My father died when I was ten. My mother was a night auditor for a hotel in Chattanooga, so I got used to being alone at night at an early age. Getting used to it’s not the same as liking it, though. My father was gone for good; sometimes it seemed like my mother was, too.

The Christmas I was thirteen, Mother took me to New York on the train. My Aunt Rachel and Uncle Isaac lived there — Aunt Rachel was my father’s sister — and Mother said she wanted to visit them and show me the sights of New York for Christmas. We changed trains in Raleigh about lunchtime on a Friday, and we rode all night to get to New York. We shared a bunk in a sleeper car, and I remember falling asleep with my mother’s arms wrapped around me, which was something that hadn’t happened in years.

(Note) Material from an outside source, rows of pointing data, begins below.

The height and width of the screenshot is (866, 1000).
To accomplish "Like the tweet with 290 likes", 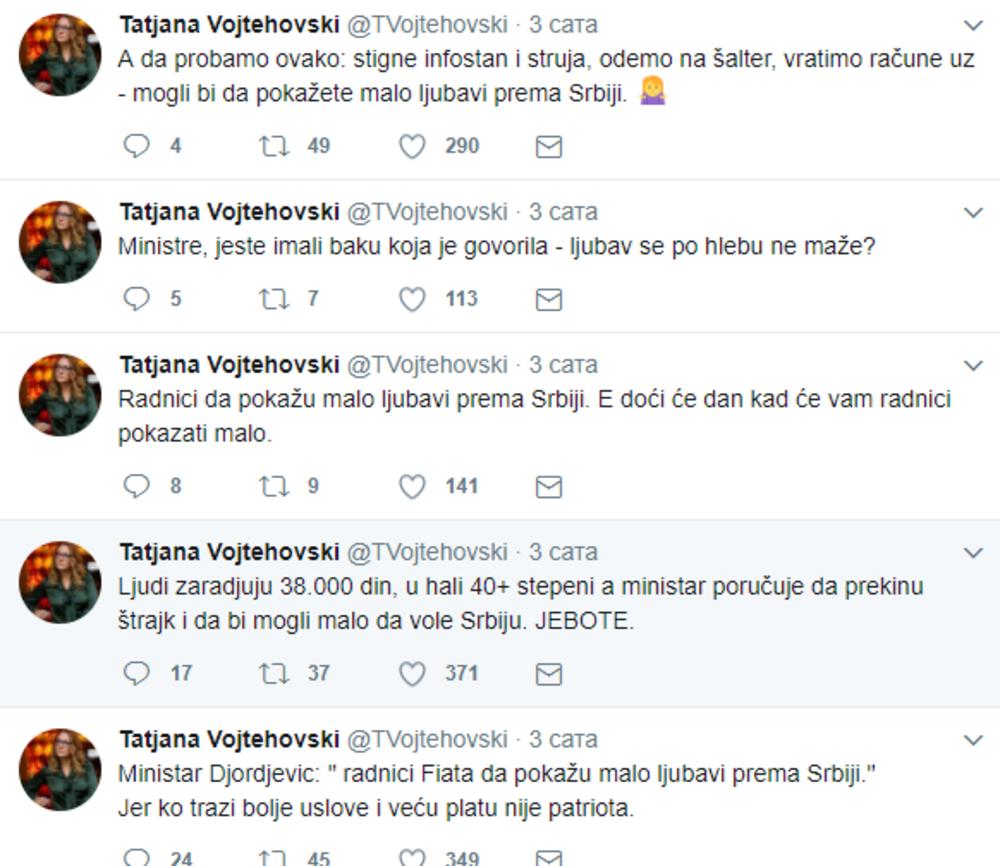I will 412,147.
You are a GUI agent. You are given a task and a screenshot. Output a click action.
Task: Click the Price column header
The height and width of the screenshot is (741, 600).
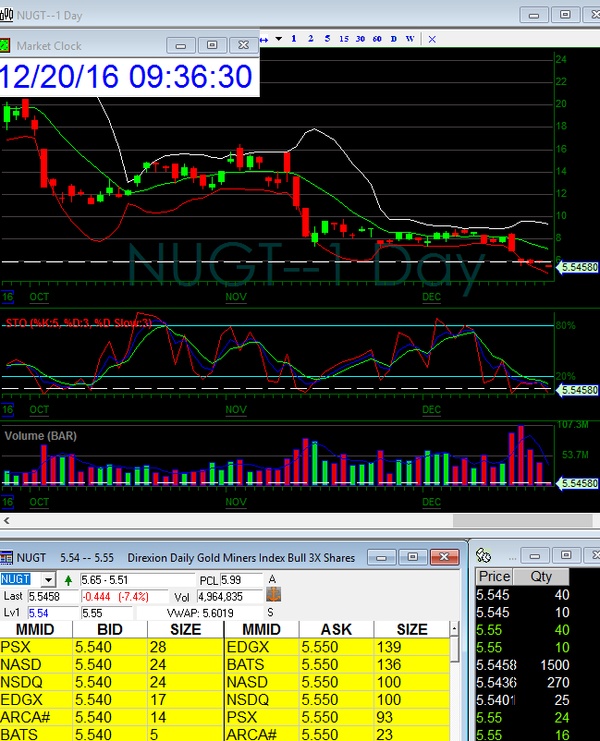(494, 576)
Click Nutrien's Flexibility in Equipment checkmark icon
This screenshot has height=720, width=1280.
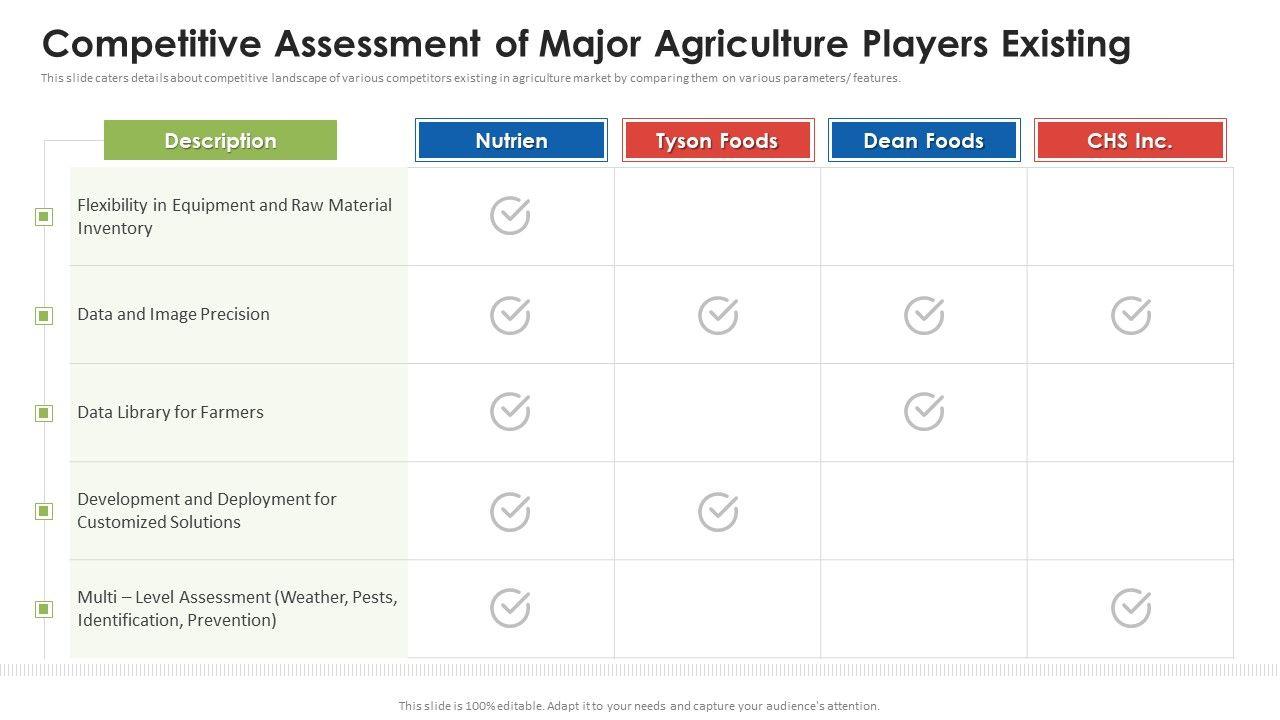[x=510, y=216]
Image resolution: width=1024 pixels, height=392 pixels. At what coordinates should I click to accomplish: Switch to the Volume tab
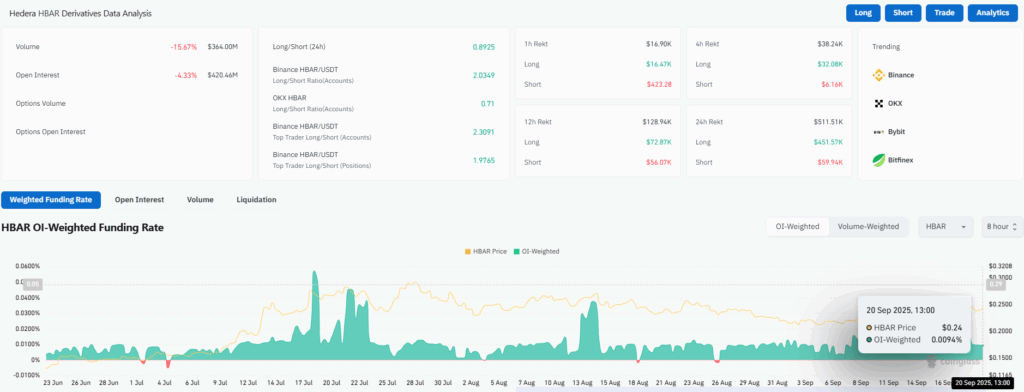200,200
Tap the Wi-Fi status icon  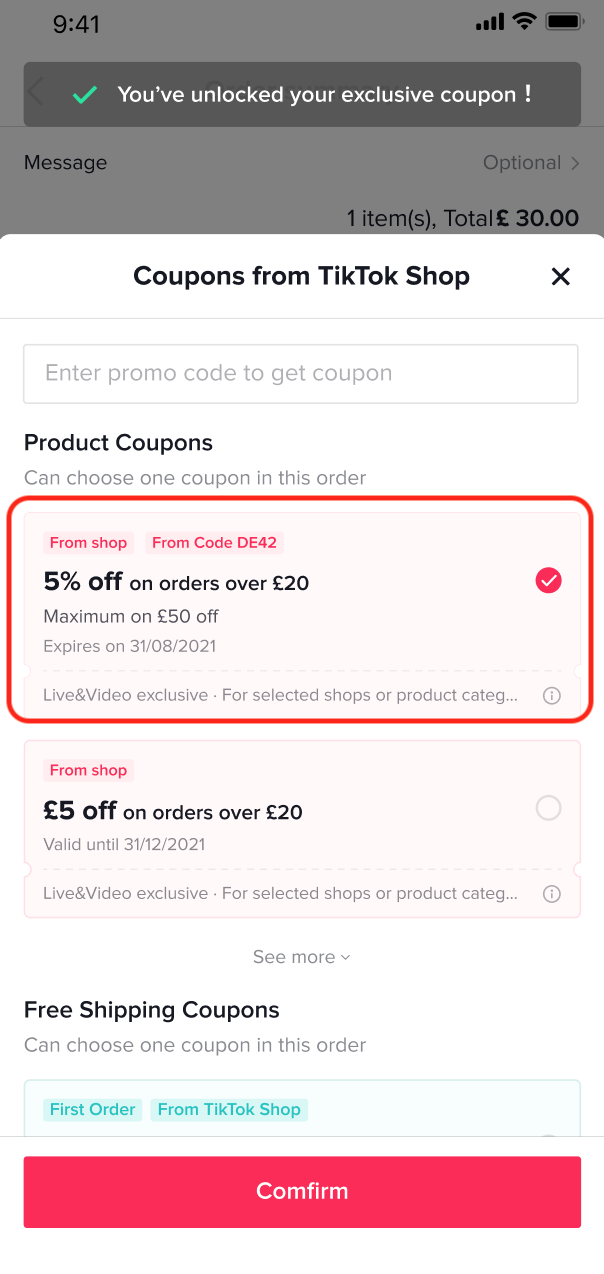pyautogui.click(x=524, y=21)
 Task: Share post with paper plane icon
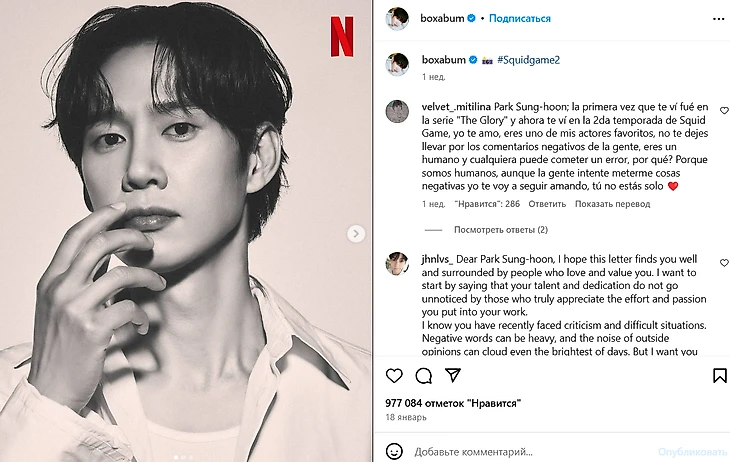pyautogui.click(x=453, y=375)
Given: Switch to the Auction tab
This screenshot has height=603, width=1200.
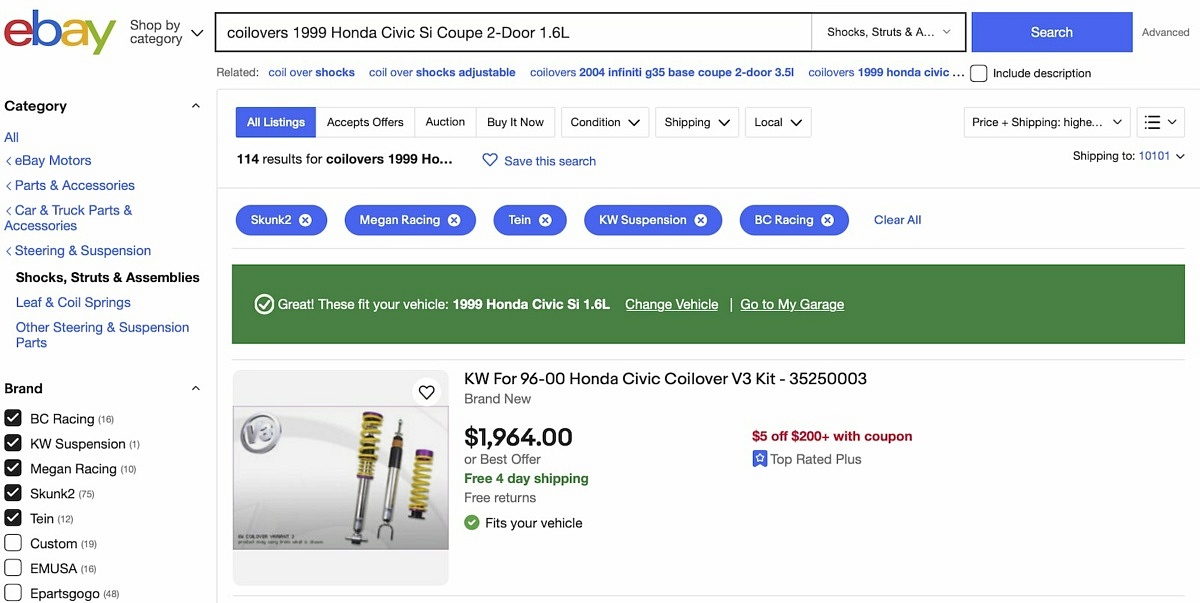Looking at the screenshot, I should (444, 121).
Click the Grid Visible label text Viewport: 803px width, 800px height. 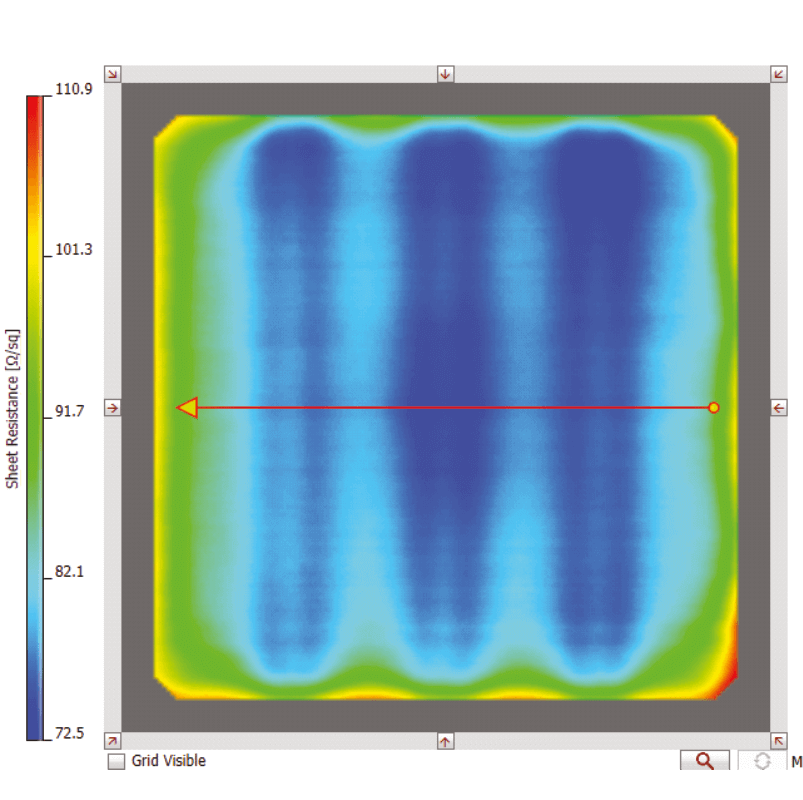[168, 761]
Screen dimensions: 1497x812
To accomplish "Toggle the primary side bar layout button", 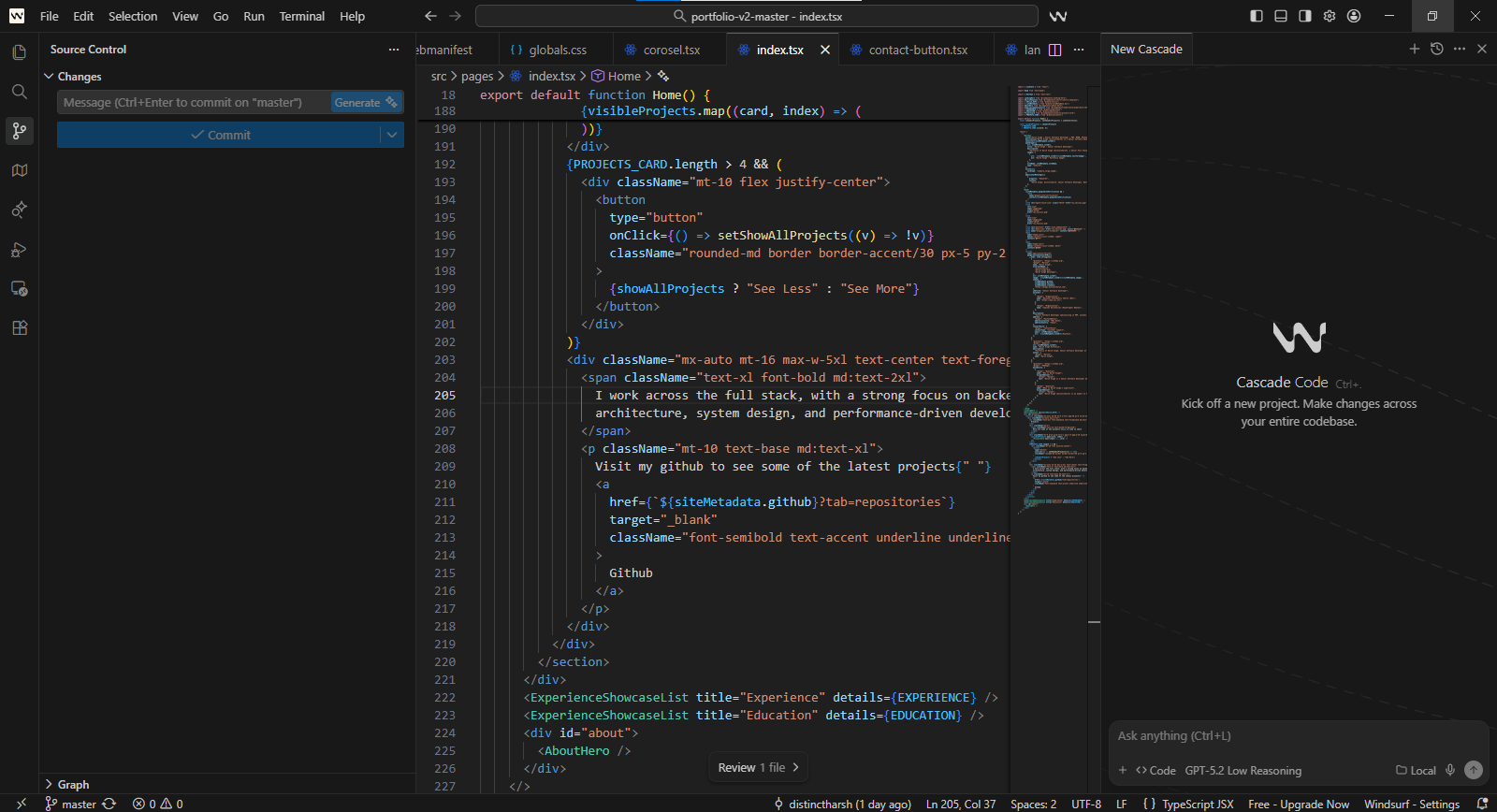I will [1257, 16].
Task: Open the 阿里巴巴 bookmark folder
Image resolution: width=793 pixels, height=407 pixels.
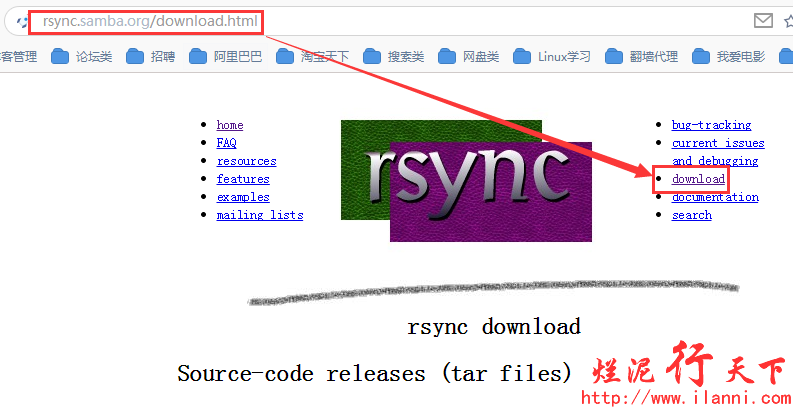Action: (225, 57)
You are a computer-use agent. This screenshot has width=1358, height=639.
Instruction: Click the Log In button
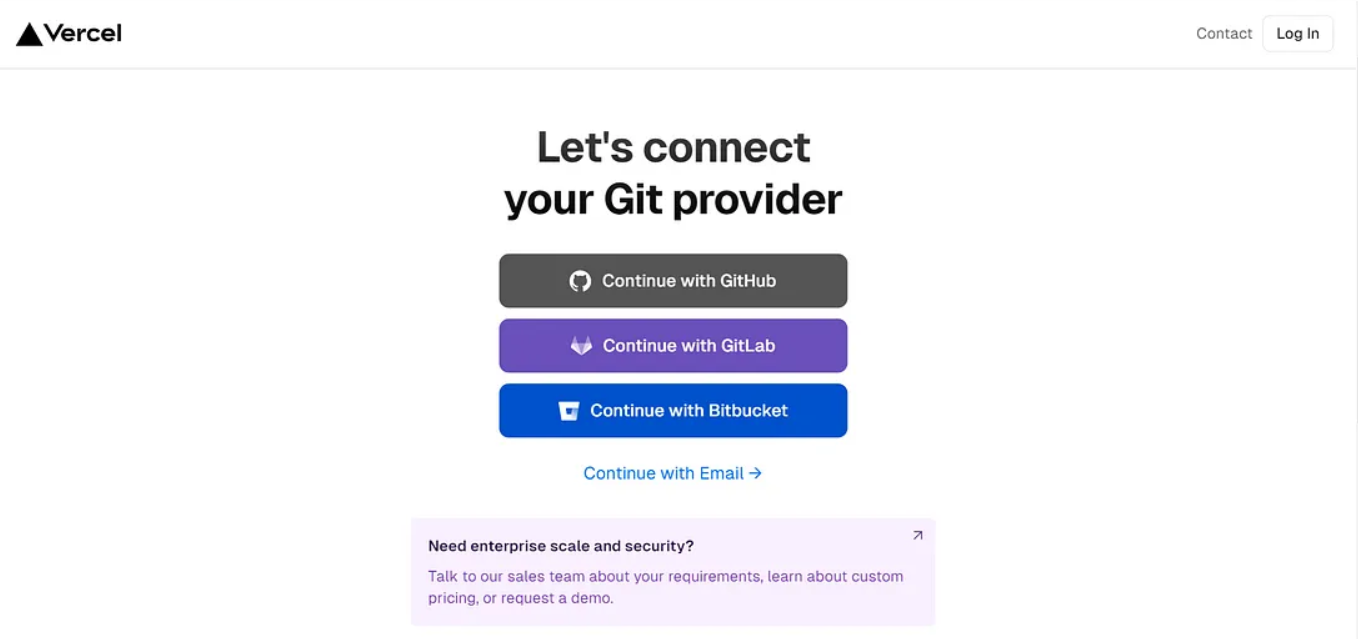1297,33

We got to Penn Station — this was Old Penn Station, mind you, which was spectacular, a lot grander than Grand Central — late in the afternoon on Christmas Day. From there we took a cab across town to Rockefeller Center. The outdoor ice-skating rink there had just opened, that very day. It was December 25, 1936. It was so beautiful it made my heart ache — all those Christmas decorations and lights, and everybody dressed up in their best winter clothes.

The country had just begun to cr

awl up out of the Great Depression, and that Christmas night in Rockefeller Square, I think people weren’t just celebrating the birth of Jesus, they were celebrating the rebirth of America. Mother and I waited in line for hours to skate, dragging our battered little suitcases with us. I didn’t mind the wait; I was giddy with the sights and sounds and glamour of it all. Finally, when we got up to the front of the line, Mother told me that she wasn’t going to skate; she would stay with our suitcases and just watch me. She asked a boy in line behind us if he’d help me get the hang of it. He was about my age, maybe a year or two older. Old enough to be interesting to me; not so old as to be scary. He held my hand and pulled me along, wobbling and shrieking and laughing. Every time we made a lap past the place where Mother was standing beside the rail, she’d wave and yell something encouraging.

And then the boy let go of my hand, and I was skating by myself. It was terrifying and thrilling — I’m sure I was just inching along, but it felt so daring and grown-up, and I couldn’t wait to circle back around and see Mother’s face when she realized I was doing it without any help. But her face wasn’t there. The fat man in the red scarf, who had been standing right beside her, was still there; so was the nun who had been on the other side. But she was gone, and the space where she had been standing was already closing up behind her.

I slid past the fat man and the nun — I was confused, and I also didn’t know how to stop — and went around the rink once more. The second time I came around, I ran into the rail to stop. I was still a few feet away from the two faces I recognized, so I pulled myself along the rail, my feet sliding out from under me again and again. I remember people laughing and pointing every time I caught myself on the rail and then hauled myself back up. By the time I got to the fat man and the nun, my heart had turned to ice, and I could feel tears running down my face — not because people were laughing at me, but because I knew something was wrong.